108 reviews25 followers
April 3, 2021
You can tell Rikki Ducornet relishes the usage of silly science and outer space jargon that illustrates this book's galactic setting. And with this, you can also tell she's a poet. All the weird words fused, made-up and made into funny baubles adorning the story—I couldn't help relishing them either! Quiver the astronaut and her robot pal Mic are basically the book's only characters, but that's all you really need. Both are rendered so endearingly, although I will say Mic's occasional making of Japanese culture into an accessory/plaything nibbled at my patience a little. On the whole, I enjoyed the utopic (and pretty socialist, actually) dreamscape of Trafik, with its bushes and hedges made of free food, and clouds that get inspired by the happiness of the world below. Also, the Julio Cortazar references made me immediately interested in his work.
56 reviews
June 12, 2021
Low rating because this is not at all what I expected based on the back cover description. It's only 88 pages long but I struggled to finish, and it never became easier to read. If you're looking for a sci fi novel about characters doing exciting things amidst cool and coherent world building, this is not your book.

This will appeal to you if you like Al Pacino and Julio Cortázar and absurdist literary fiction. Large sections of the book are filled with mumbo jumbo nonsense that reads like a weird, unsuccessful parody of science fiction. As a reader of the genre this felt alienating and a bit insulting, as if the author thinks sci fi is a joke and not "serious" writing. There were some funny lines and interesting images (thinking of the angels) but the narrative immediately moves on and we never learn more about the interesting bits. Overall, not a fun read for me as a fan of sci fi.
188 reviews
October 12, 2022
The language is absolutely incredible. Bonkers. Ducornet has a GIFT for words. Like I didn’t understand anything I read but also I really did. The writing honestly doesn’t seem to want to be fully understood, but instead seeks a kind of adjacency to understanding. Very cool, and works conceptually and as an experience.
It’s also like if Waiting for Godot was a space opera between a semi-human and a semi-AI. I love the tenderness the main characters have for each other, formed from a sort of sad dependency. Entanglement. It mirrors our relationships with technology. We need it, even if we don’t always love it.
Profile Image for Paul Eaton.
29 reviews6 followers
April 25, 2021
Despite my low-star review, this little book has some fascinating moments. There are some real important questions here about life, love, robots, and humans.
Profile Image for A L.
591 reviews42 followers
Read
April 13, 2021
All the Ducornet hallmarks are here, the surreal imagery with the somber introspection; this is a lighthearted romance at its core.
Profile Image for Anie.
387 reviews32 followers
January 13, 2023
This space opera just wasn't for me.
I was really tied between giving this two and three stars.

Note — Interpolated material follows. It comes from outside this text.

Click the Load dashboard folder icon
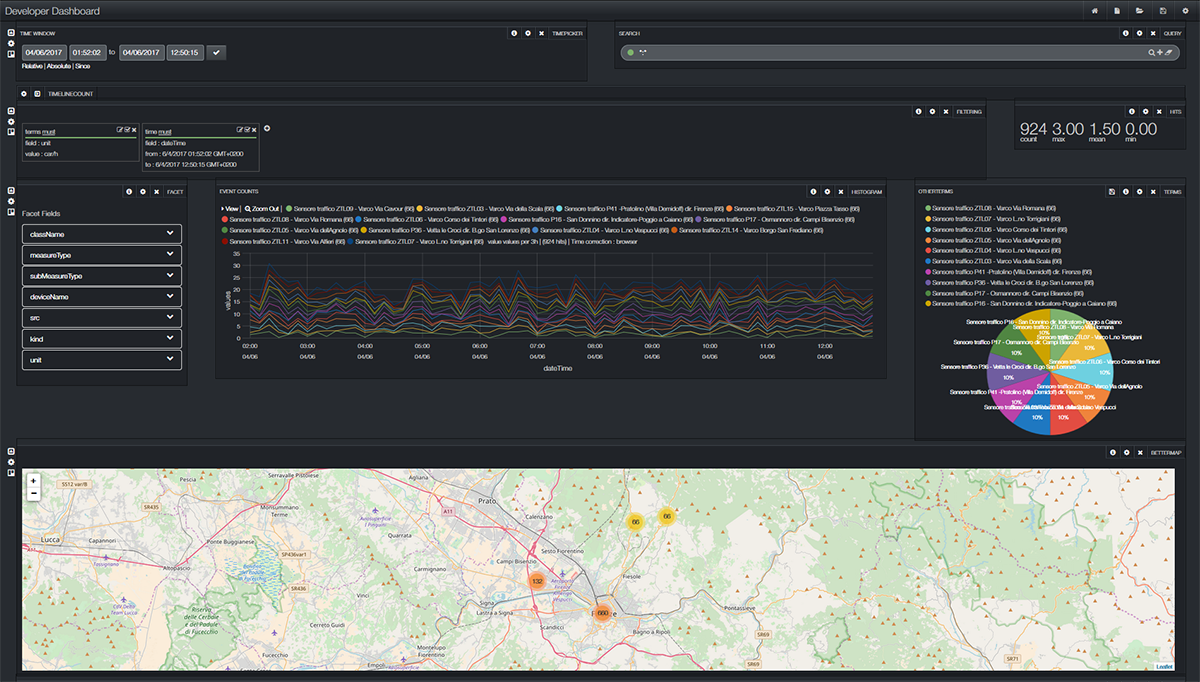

The prose is so pompous feeling that it really overshadowed the bones of the story for me. The story itself, underneath all the ennui and unique vocabulary, is about space miners who have spent too much time confined in a small space together. Their quarrels are actually quite amusing, but I wanted to like this more than I truly did.

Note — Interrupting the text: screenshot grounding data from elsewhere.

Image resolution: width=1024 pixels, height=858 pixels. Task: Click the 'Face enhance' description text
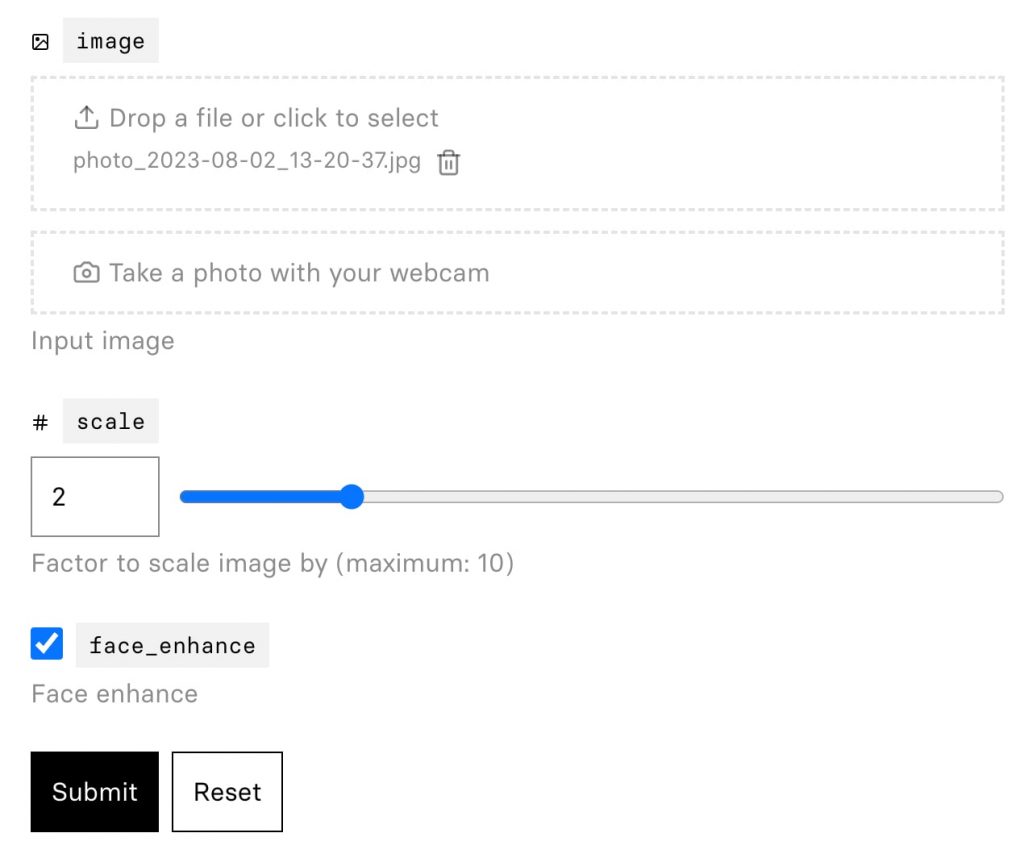point(114,693)
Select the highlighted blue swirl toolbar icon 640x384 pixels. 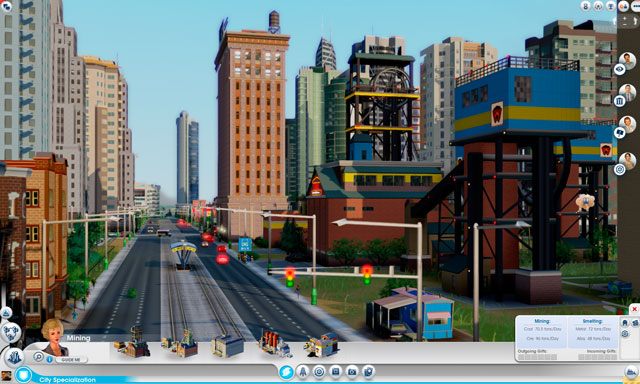(x=287, y=372)
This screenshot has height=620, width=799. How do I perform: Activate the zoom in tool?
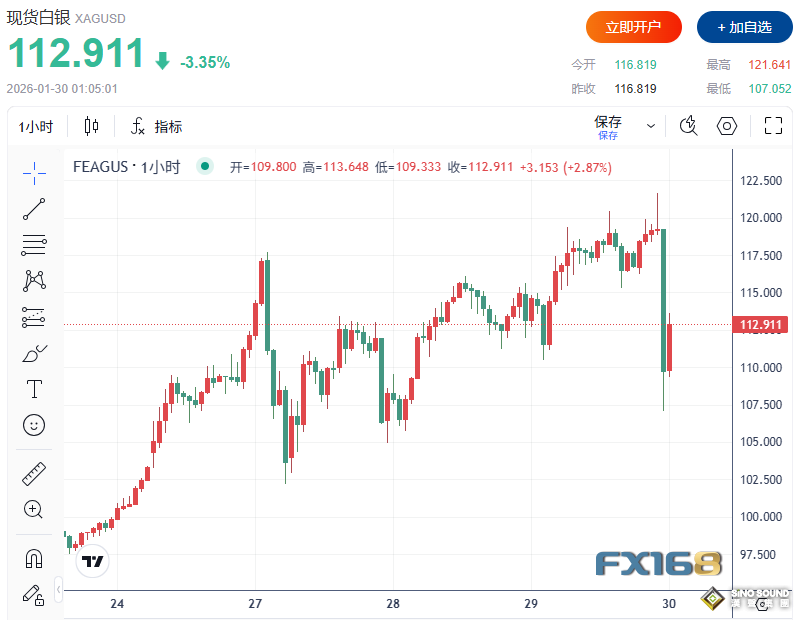point(34,509)
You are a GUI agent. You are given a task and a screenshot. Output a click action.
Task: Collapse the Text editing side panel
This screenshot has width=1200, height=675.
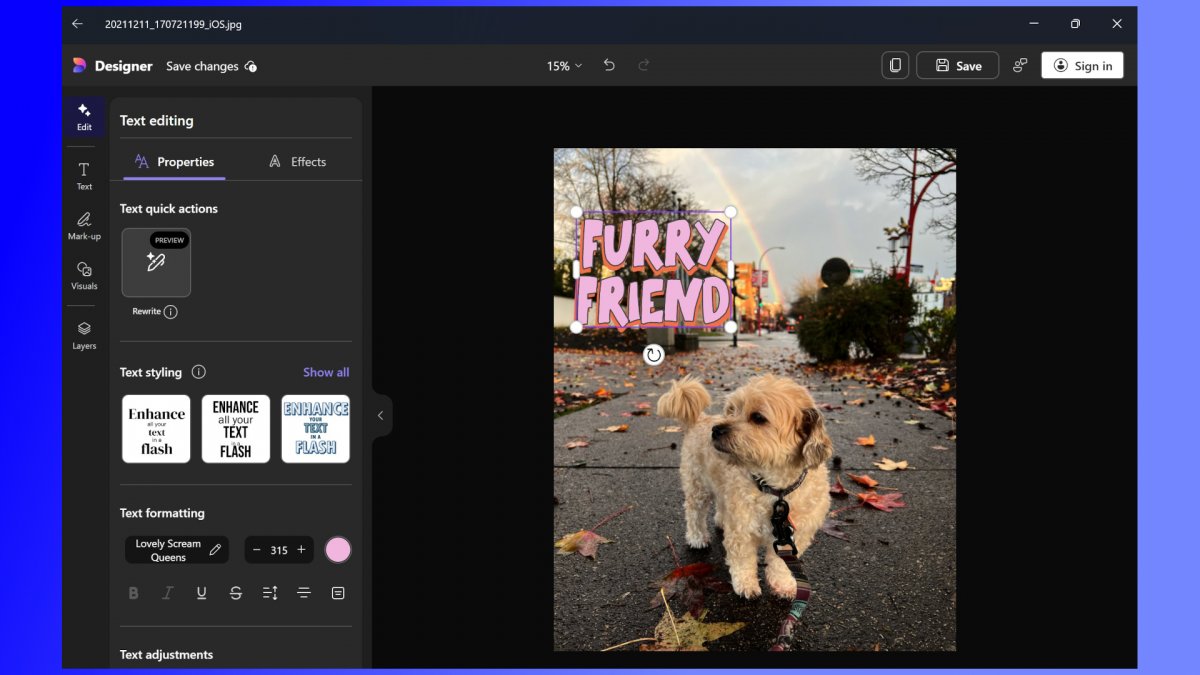(x=380, y=415)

Science fiction is just that way for me sometimes with all the "science-talk" and use of phrases like "...considering the risks of entering into the Counter Punctual Velocity Bubble's plasmic spume." I just can't focus on the story when I'm trying to imagine what exactly that is.
Profile Image for John Madera.
Author 4 books65 followers
April 17, 2022
Rikki Ducornet's Trafik is a marvelous space opera, part Will Alexander, part Andrew Joron, and all Rikki Ducornet, where the organic and inorganic blur and fuse, its story switchbacking as much as its language bewitches and switcheroos.

A quote from the novel:
"And this inherent restlessness! Was it due to randomness, or an innate longing for answers, for belonging? And was the erotic impulse at the heart of the matter sparking a fundamental, an unstoppable yearning to bring things together, ideas and particles and bodies? And lastly, was Eros a cosmical dragon breathing fire and making it all happen?"